TASK DATA Start Marker

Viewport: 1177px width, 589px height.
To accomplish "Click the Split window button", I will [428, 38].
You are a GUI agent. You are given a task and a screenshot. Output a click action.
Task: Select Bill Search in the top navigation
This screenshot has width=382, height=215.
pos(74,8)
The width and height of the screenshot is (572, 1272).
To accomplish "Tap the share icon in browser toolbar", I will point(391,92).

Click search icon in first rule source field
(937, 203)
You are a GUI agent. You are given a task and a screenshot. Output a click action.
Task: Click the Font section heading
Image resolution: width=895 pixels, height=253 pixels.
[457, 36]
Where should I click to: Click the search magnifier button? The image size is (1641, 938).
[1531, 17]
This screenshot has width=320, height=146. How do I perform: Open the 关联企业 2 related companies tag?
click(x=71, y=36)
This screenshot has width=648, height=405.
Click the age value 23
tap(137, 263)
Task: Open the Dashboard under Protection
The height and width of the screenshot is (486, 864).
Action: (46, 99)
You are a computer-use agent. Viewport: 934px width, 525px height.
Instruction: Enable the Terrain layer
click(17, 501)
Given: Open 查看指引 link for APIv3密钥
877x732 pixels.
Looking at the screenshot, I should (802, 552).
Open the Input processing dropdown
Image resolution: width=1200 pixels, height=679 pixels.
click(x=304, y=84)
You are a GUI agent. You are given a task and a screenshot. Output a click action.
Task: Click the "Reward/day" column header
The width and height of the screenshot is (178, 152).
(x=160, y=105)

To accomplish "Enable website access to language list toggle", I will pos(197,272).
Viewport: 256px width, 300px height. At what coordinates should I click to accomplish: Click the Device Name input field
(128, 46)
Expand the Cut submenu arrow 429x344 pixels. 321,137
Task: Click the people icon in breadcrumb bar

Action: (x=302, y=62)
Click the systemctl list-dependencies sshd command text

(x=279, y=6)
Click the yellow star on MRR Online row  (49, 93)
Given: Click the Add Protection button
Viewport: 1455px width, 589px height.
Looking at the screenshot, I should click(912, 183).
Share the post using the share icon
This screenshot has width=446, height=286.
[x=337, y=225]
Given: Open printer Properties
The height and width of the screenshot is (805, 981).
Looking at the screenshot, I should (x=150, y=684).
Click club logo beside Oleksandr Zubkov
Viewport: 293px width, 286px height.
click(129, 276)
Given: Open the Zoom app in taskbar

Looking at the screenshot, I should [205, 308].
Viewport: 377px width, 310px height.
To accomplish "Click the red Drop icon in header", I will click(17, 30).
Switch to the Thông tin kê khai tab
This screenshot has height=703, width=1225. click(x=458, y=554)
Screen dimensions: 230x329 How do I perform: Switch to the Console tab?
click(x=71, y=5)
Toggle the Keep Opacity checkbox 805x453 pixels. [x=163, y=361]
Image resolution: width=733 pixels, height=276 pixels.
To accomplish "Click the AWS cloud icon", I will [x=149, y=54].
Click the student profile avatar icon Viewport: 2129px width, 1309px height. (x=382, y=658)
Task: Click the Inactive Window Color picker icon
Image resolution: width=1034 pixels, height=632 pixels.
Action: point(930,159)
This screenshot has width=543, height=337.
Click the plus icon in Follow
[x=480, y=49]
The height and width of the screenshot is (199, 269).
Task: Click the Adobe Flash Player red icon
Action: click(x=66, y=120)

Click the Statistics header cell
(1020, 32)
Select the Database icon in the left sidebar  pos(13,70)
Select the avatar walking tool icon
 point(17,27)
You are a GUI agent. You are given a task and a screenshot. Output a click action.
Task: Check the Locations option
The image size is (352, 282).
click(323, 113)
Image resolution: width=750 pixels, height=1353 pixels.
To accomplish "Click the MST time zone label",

TASK DATA End Marker

● EXERCISE GOAL: Repeat the lines above exactly.

● TASK OUTPUT:
Viewport: 1177px width, 589px height.
To accomplish "Click the Split window button", I will [428, 38].
You are a GUI agent. You are given a task and a screenshot. Output a click action.
Task: Select Bill Search in the top navigation
This screenshot has width=382, height=215.
pos(74,8)
The width and height of the screenshot is (572, 1272).
To accomplish "Tap the share icon in browser toolbar", I will point(391,92).

Click search icon in first rule source field
(937, 203)
You are a GUI agent. You are given a task and a screenshot. Output a click action.
Task: Click the Font section heading
Image resolution: width=895 pixels, height=253 pixels.
[457, 36]
Where should I click to: Click the search magnifier button? The image size is (1641, 938).
[1531, 17]
This screenshot has width=320, height=146. How do I perform: Open the 关联企业 2 related companies tag?
click(x=71, y=36)
This screenshot has width=648, height=405.
Click the age value 23
tap(137, 263)
Task: Open the Dashboard under Protection
The height and width of the screenshot is (486, 864).
Action: (46, 99)
You are a computer-use agent. Viewport: 934px width, 525px height.
Instruction: Enable the Terrain layer
click(17, 501)
Given: Open 查看指引 link for APIv3密钥
877x732 pixels.
Looking at the screenshot, I should (802, 552).
Open the Input processing dropdown
Image resolution: width=1200 pixels, height=679 pixels.
click(x=304, y=84)
You are a GUI agent. You are given a task and a screenshot. Output a click action.
Task: Click the "Reward/day" column header
The width and height of the screenshot is (178, 152).
(x=160, y=105)

To accomplish "Enable website access to language list toggle", I will pos(197,272).
Viewport: 256px width, 300px height. At what coordinates should I click to accomplish: Click the Device Name input field
(128, 46)
Expand the Cut submenu arrow 429x344 pixels. 321,137
Task: Click the people icon in breadcrumb bar

Action: (x=302, y=62)
Click the systemctl list-dependencies sshd command text

(x=279, y=6)
Click the yellow star on MRR Online row  (49, 93)
Given: Click the Add Protection button
Viewport: 1455px width, 589px height.
Looking at the screenshot, I should click(912, 183).
Share the post using the share icon
This screenshot has width=446, height=286.
[x=337, y=225]
Given: Open printer Properties
The height and width of the screenshot is (805, 981).
Looking at the screenshot, I should (x=150, y=684).
Click club logo beside Oleksandr Zubkov
Viewport: 293px width, 286px height.
click(129, 276)
Given: Open the Zoom app in taskbar

Looking at the screenshot, I should [205, 308].
Viewport: 377px width, 310px height.
To accomplish "Click the red Drop icon in header", I will click(17, 30).
Switch to the Thông tin kê khai tab
This screenshot has height=703, width=1225. click(x=458, y=554)
Screen dimensions: 230x329 How do I perform: Switch to the Console tab?
click(x=71, y=5)
Toggle the Keep Opacity checkbox 805x453 pixels. [x=163, y=361]
Image resolution: width=733 pixels, height=276 pixels.
To accomplish "Click the AWS cloud icon", I will [x=149, y=54].
Click the student profile avatar icon Viewport: 2129px width, 1309px height. (x=382, y=658)
Task: Click the Inactive Window Color picker icon
Image resolution: width=1034 pixels, height=632 pixels.
Action: point(930,159)
This screenshot has width=543, height=337.
Click the plus icon in Follow
[x=480, y=49]
The height and width of the screenshot is (199, 269).
Task: Click the Adobe Flash Player red icon
Action: click(x=66, y=120)

Click the Statistics header cell
(1020, 32)
Select the Database icon in the left sidebar  pos(13,70)
Select the avatar walking tool icon
 point(17,27)
You are a GUI agent. You are given a task and a screenshot. Output a click action.
Task: Check the Locations option
The image size is (352, 282).
click(323, 113)
Image resolution: width=750 pixels, height=1353 pixels.
To accomplish "Click the MST time zone label",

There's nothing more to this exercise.